Alla base della protesta, dunque, c’è proprio il nodo legato alla mancata convocazione sul PIAO, che ha visto il coinvolgimento parziale dei rappresentanti dei lavoratori, ignorando le sigle territoriali. Infatti, come si legge nel documento inviato ai vertici comunali, “non è consentito convocare esclusivamente la RSU aziendale in rappresentanza di comparto e addirittura della dirigenza.”
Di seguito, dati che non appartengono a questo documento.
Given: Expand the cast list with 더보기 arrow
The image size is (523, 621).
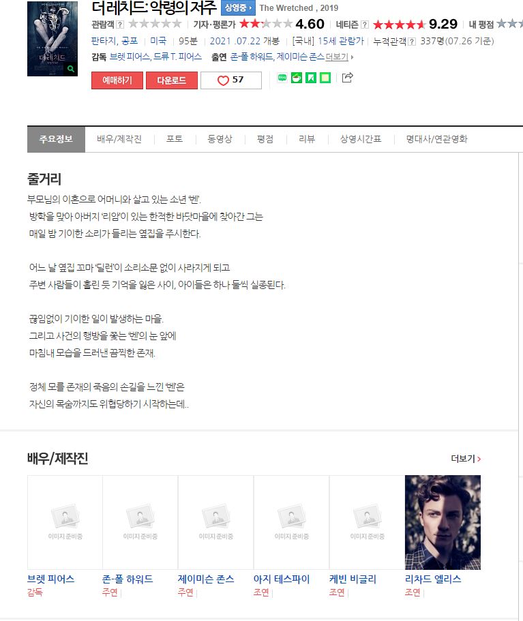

Cos’è il Piano Integrato di Attività e Organizzazione
Il PIAO (Piano Integrato di Attività e Organizzazione) è un documento introdotto nell’ordinamento per modernizzare e semplificare la Pubblica Amministrazione. Esso riunisce in un unico testo programmatico diverse pianificazioni che in passato erano separate: dalla performance lavorativa ai piani triennali di prevenzione della corruzione, fino ad arrivare alle politiche di lavoro agile e, soprattutto, alla programmazione del fabbisogno di personale. Intervenendo direttamente sulla macro-organizzazione dell’ente pubblico e sugli istituti del rapporto di lavoro, la sua stesura e il suo aggiornamento richiedono per norma un confronto trasparente con tutte le parti sociali.
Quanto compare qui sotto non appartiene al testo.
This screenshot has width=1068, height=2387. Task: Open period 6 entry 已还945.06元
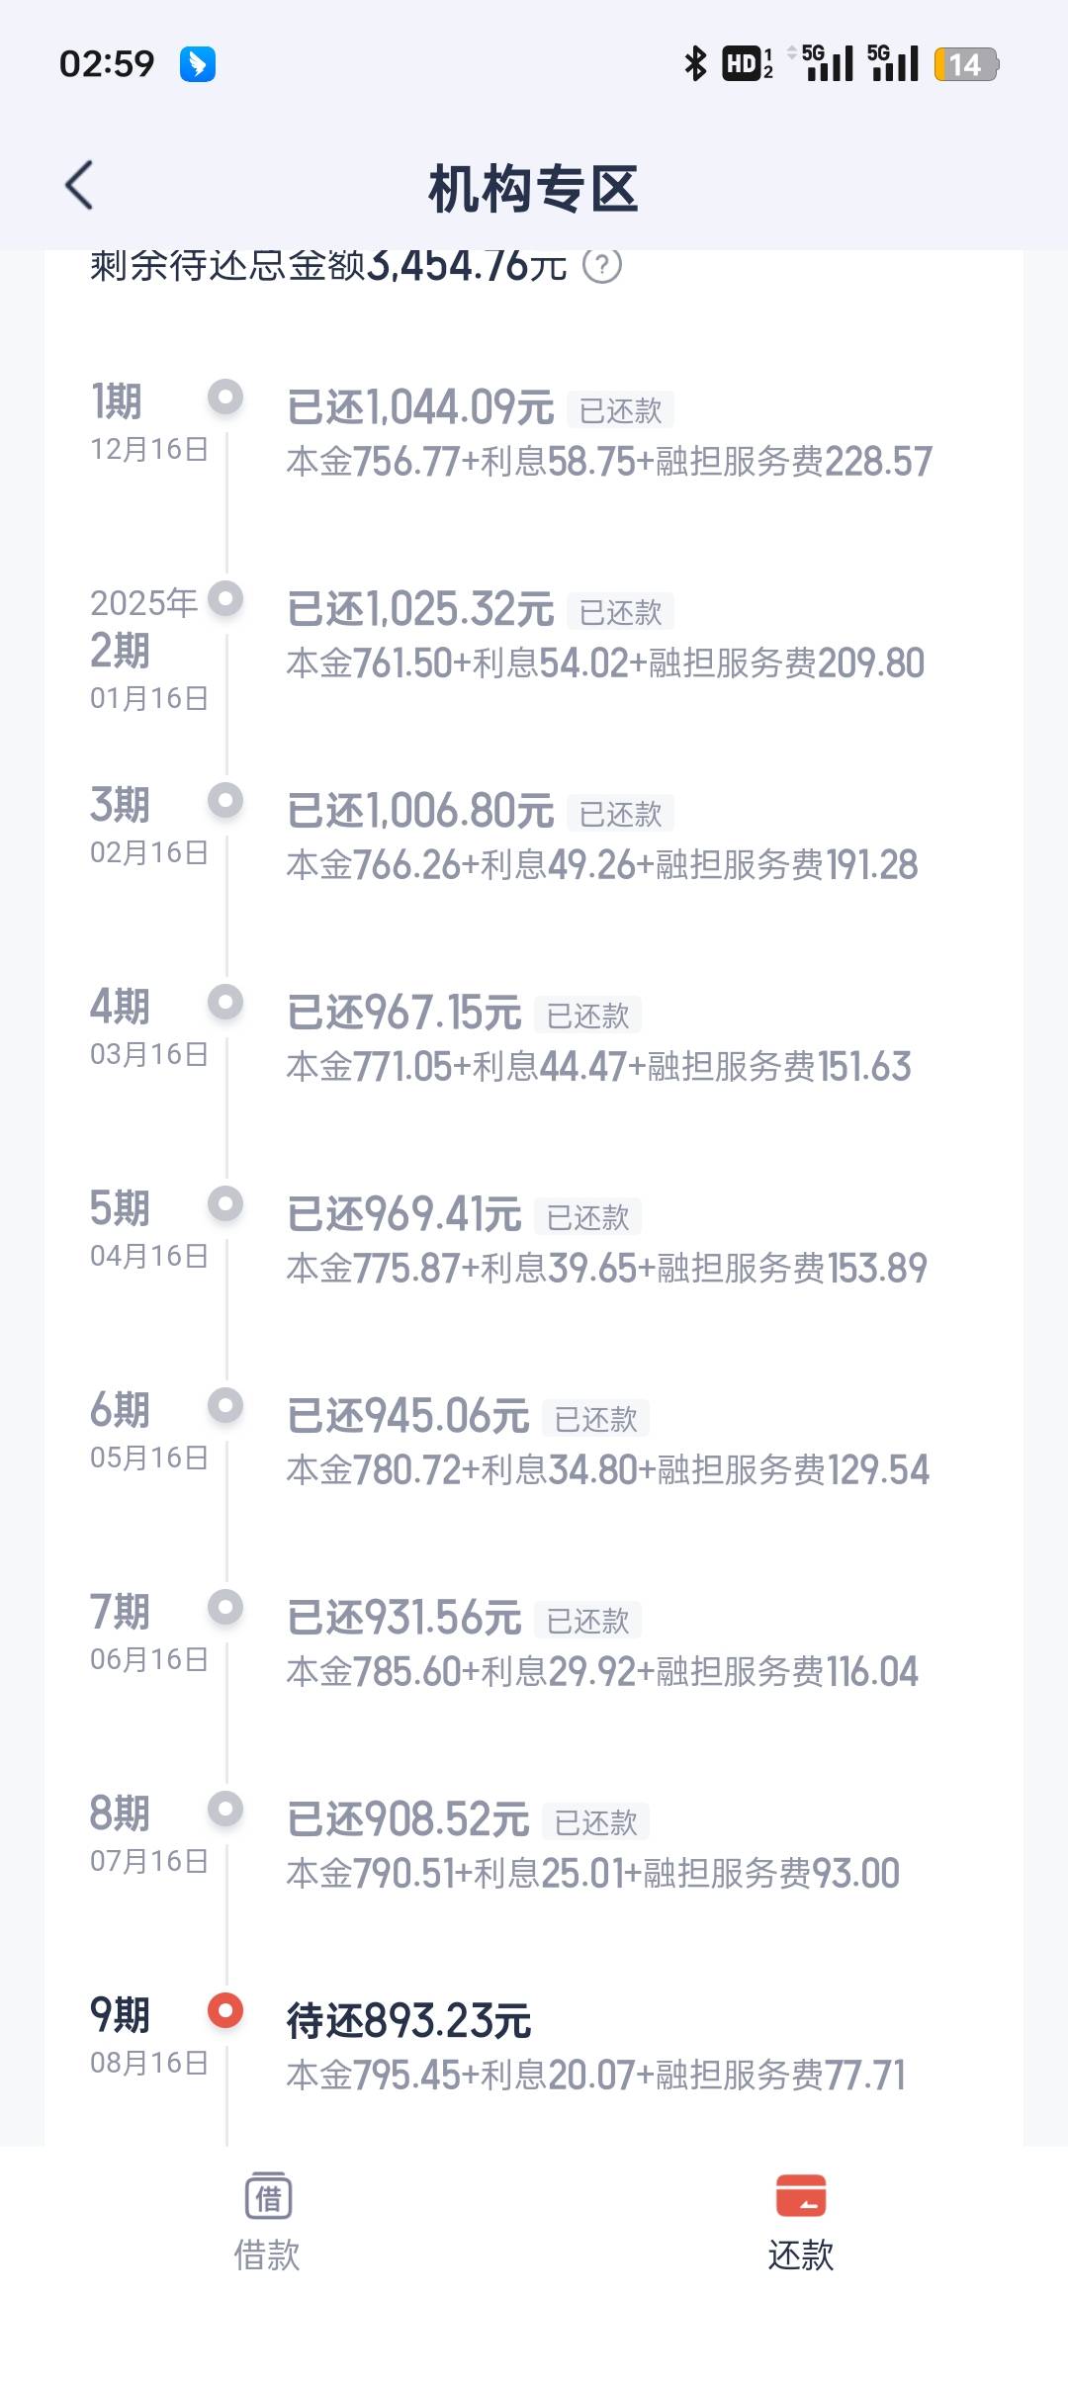click(x=408, y=1416)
Le conseguenze della mancata convocazione sul Piao
L’assenza di un tavolo di confronto esteso sta portando a un’inevitabile rottura delle relazioni. Per la Uil Fp, “la scelta della Parte Pubblica di escludere i sindacati, configura una palese e grave illegittimità procedurale”. L’azione del Comune, secondo i firmatari della protesta, ha di fatto azzerato i diritti di informazione sanciti dai testi contrattuali.
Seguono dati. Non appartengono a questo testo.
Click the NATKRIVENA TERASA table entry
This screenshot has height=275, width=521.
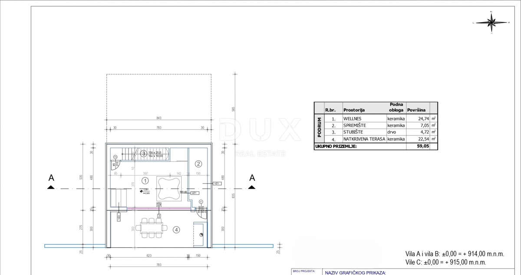364,139
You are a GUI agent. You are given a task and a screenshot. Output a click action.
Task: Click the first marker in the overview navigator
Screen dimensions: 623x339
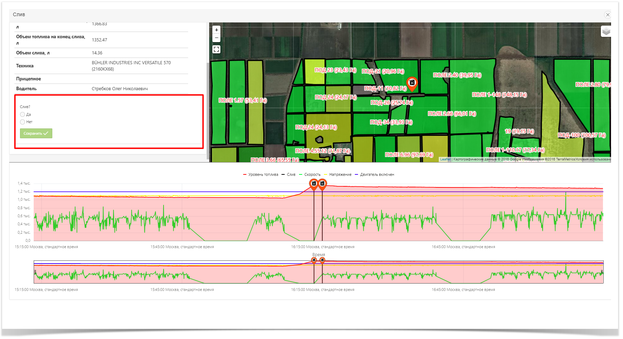click(x=314, y=260)
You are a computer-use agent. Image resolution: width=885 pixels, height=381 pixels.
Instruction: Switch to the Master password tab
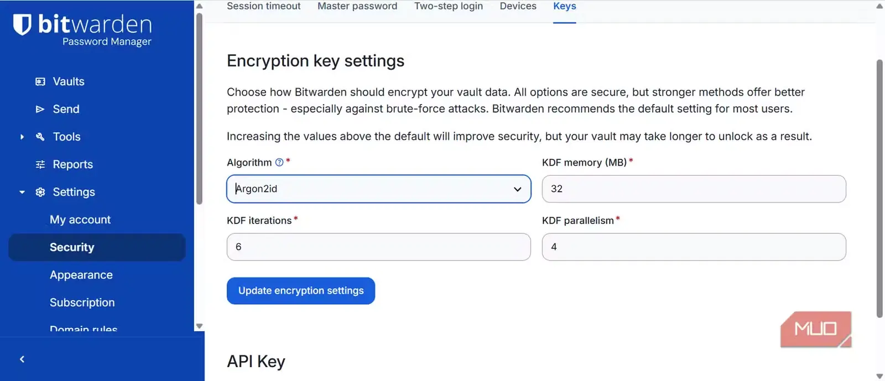[357, 6]
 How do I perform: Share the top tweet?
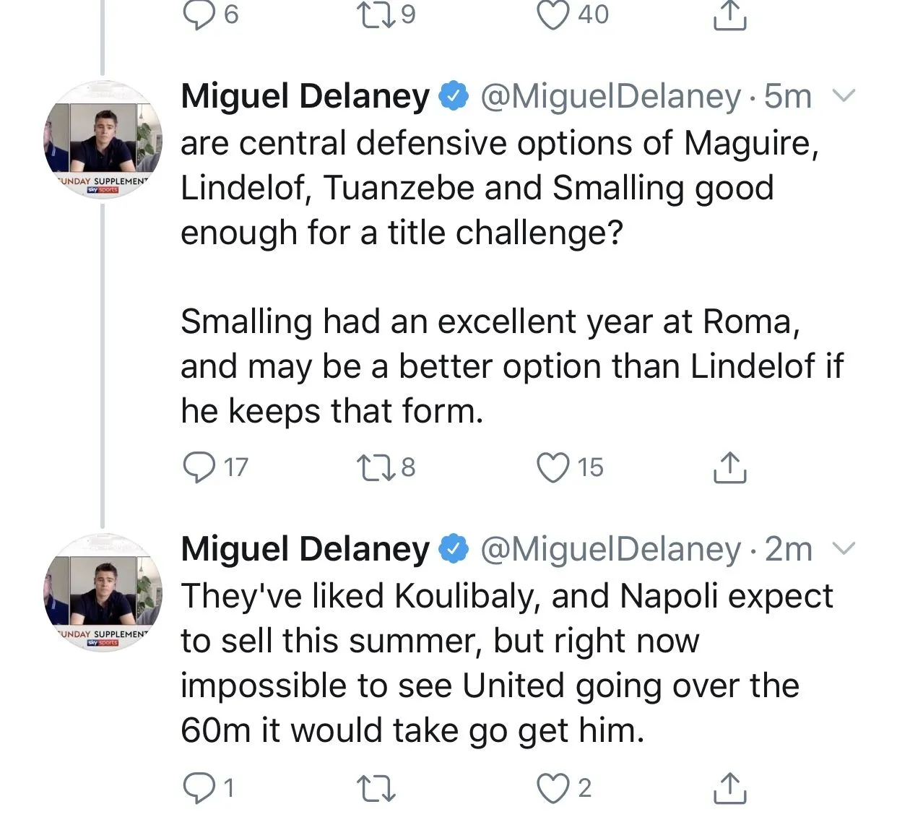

In merito a questa situazione generata dalla mancata convocazione sul Piao, i rappresentanti evidenziano come l’atteggiamento dell’Amministrazione “si pone in aperto contrasto con i doveri di correttezza, buona fede e trasparenza codificati dall’art. 7 del CCNL, traducendosi in veri e propri artifici tesi ad aggirare le norme contrattuali e a eludere il confronto democratico”.
La diffida per la mancata convocazione sul Piao
Le richieste avanzate dalla Uil Fp al Sindaco, al Vicesindaco, al Segretario Generale e al Dirigente delle Risorse Umane sono perentorie: trasmissione immediata di tutta la documentazione relativa al Piao e la contestuale attivazione di due tavoli di confronto, separati e distinti, per le aree del Comparto e della Dirigenza. In assenza di un ripristino immediato della legalità negoziale, i dirigenti sindacali si dicono pronti ad attivare senza preavviso ogni forma di tutela sindacale e legale nelle sedi competenti.